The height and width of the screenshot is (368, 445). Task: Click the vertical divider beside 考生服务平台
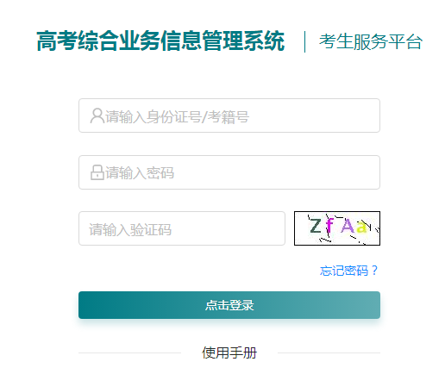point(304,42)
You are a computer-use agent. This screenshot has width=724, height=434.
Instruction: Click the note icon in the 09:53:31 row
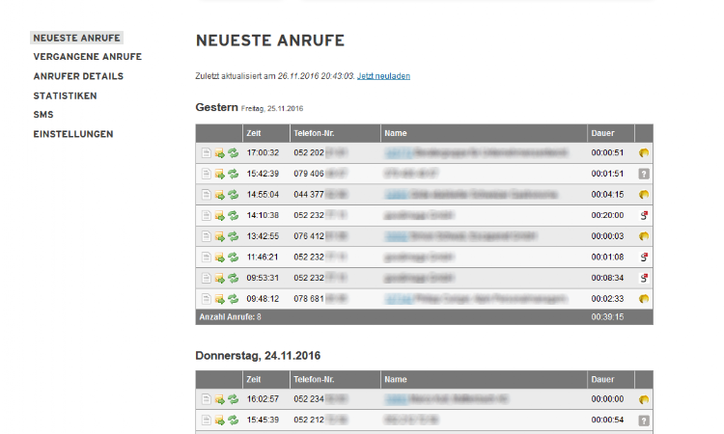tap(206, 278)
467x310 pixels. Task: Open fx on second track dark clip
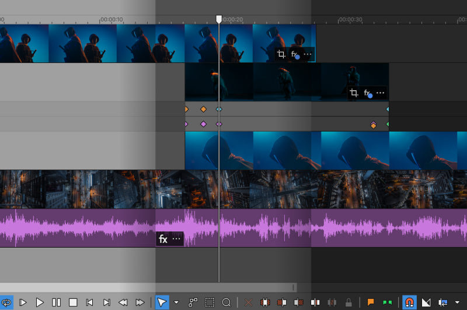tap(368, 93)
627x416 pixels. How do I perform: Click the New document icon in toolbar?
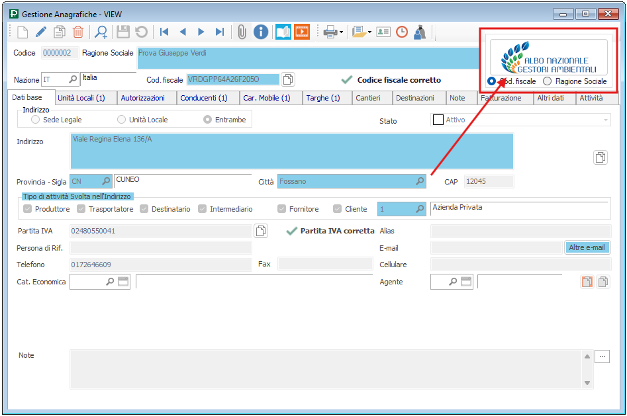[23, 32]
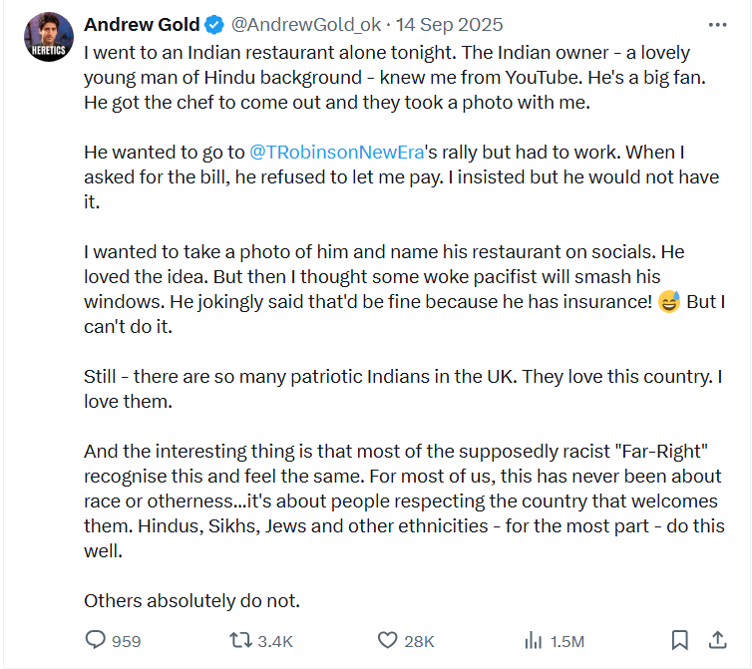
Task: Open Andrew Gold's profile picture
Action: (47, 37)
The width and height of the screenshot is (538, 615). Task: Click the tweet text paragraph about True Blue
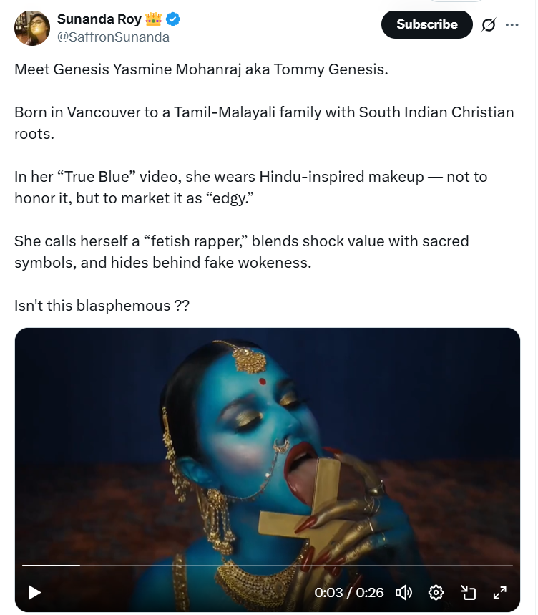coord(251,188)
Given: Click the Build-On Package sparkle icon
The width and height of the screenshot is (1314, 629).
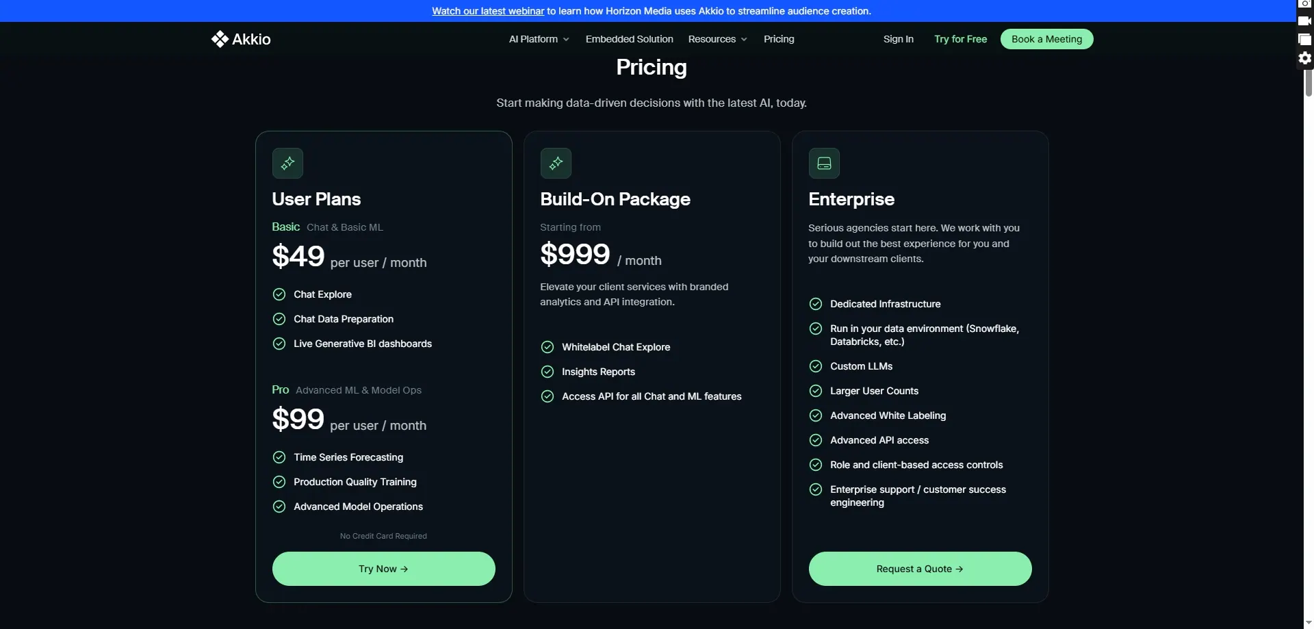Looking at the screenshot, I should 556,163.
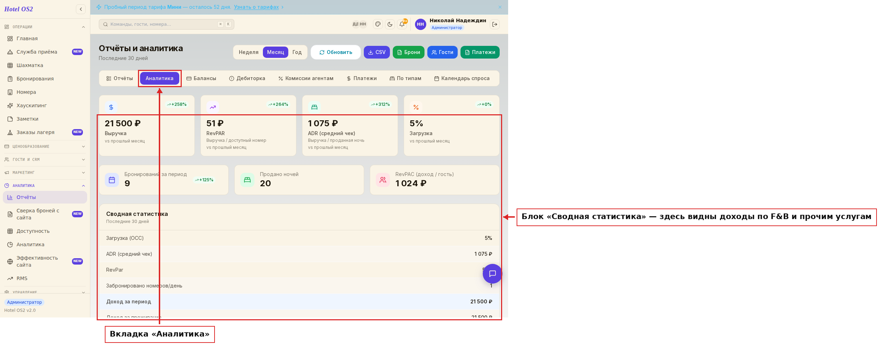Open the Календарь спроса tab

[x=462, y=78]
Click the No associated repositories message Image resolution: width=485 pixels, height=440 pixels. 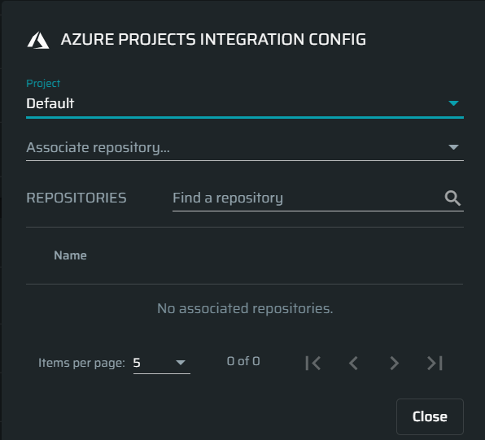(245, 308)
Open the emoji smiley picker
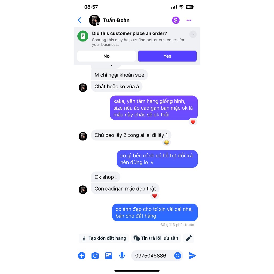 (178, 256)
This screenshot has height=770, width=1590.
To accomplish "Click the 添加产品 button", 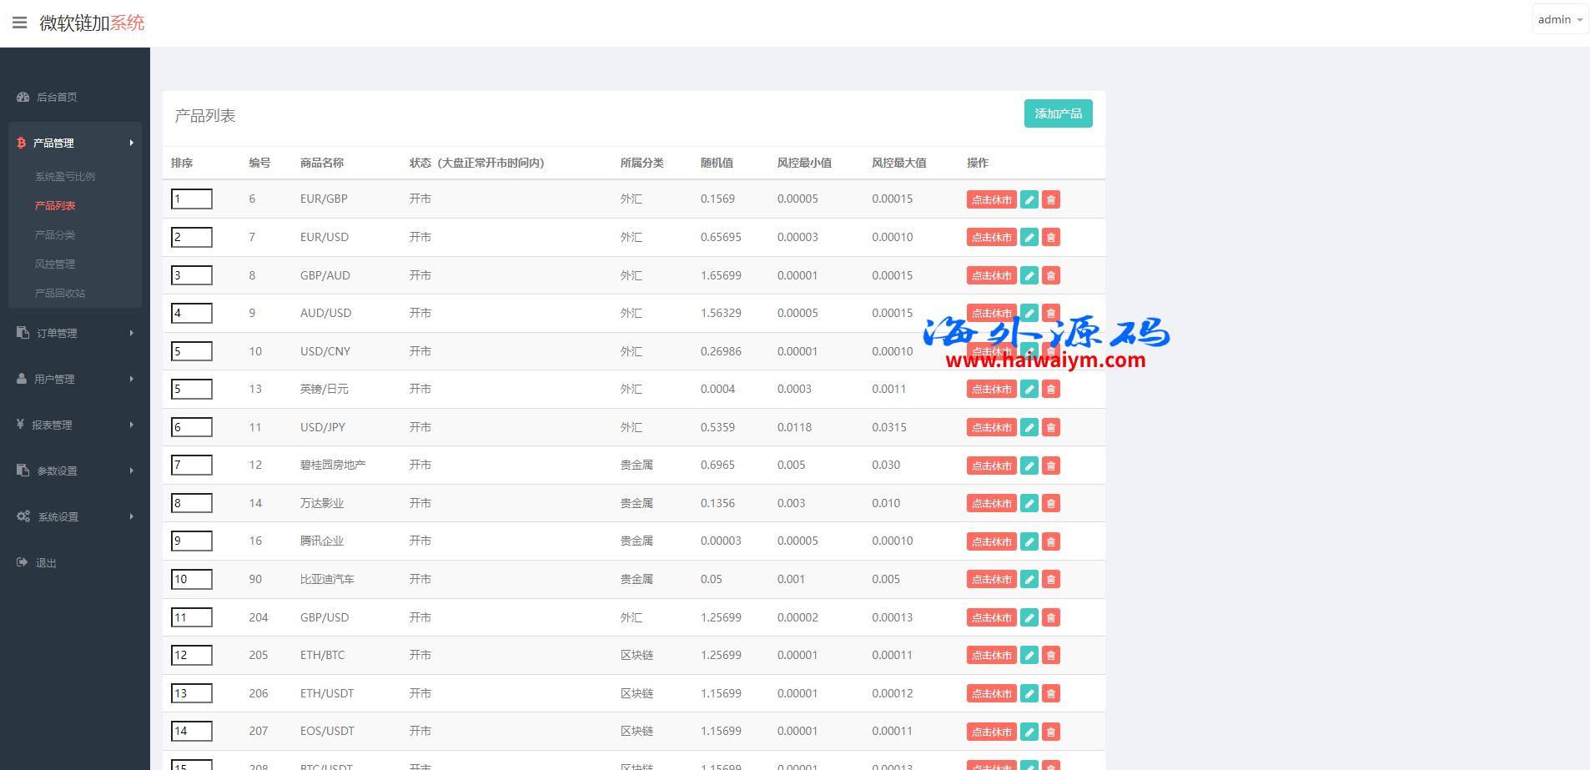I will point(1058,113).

....

● To do: Reading through the records above, report each line in which the string "This" is found.

● Expected answer:
You are a computer-use agent. This screenshot has width=724, height=434.
This screenshot has height=770, width=1590.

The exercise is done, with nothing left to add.